SUPPLIED TEXT:
SolanaFM, the main competitor, got acquired by Jupiter (the Solana DEX aggregator) around the same time. That acquisition turned SolanaFM into more of an internal tool for Jupiter's ecosystem rather than a general-purpose explorer. In practice, it means Solscan now has less active competition than it did in 2023. The explorer market on Solana effectively consolidated into Solscan as the default for regular users and Solana Explorer as the official backup for developers.

Token security features that most people miss
Solscan added security indicators that not enough people use. When you pull up any SPL token page, look for two specific fields near the top: mint authority and freeze authority.
Mint authority tells you whether someone can create new tokens at will. If mint authority is active and held by a single wallet, the deployer can print unlimited tokens and dump them. A renounced (disabled) mint authority means the supply is fixed. Nobody can inflate it.
Freeze authority is even scarier. If a token has active freeze authority, the holder of that authority can freeze any wallet's tokens, making them untransferable. Legitimate projects sometimes keep freeze authority for compliance reasons. Scam tokens use it to freeze buyer wallets so victims cannot sell while the deployer dumps.

DATA SECTION:
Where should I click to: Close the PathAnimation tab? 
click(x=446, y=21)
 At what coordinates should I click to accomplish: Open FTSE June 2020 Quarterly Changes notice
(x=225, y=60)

BRIEF 1: Render this sentence from the passage on Solscan into Spanish: "A renounced (disabled) mint authority means the supply is fixed."
BRIEF 2: Set down the portion of the passage on Solscan starting at "Token security features" and ending at "and freeze authority.", reproducing it word for word.
The material plays no part in the work here.

COMPLETE ANSWER 1: Una autoridad de acuñación renunciada (deshabilitada) significa que el suministro es fijo.

COMPLETE ANSWER 2:
Token security features that most people miss
Solscan added security indicators that not enough people use. When you pull up any SPL token page, look for two specific fields near the top: mint authority and freeze authority.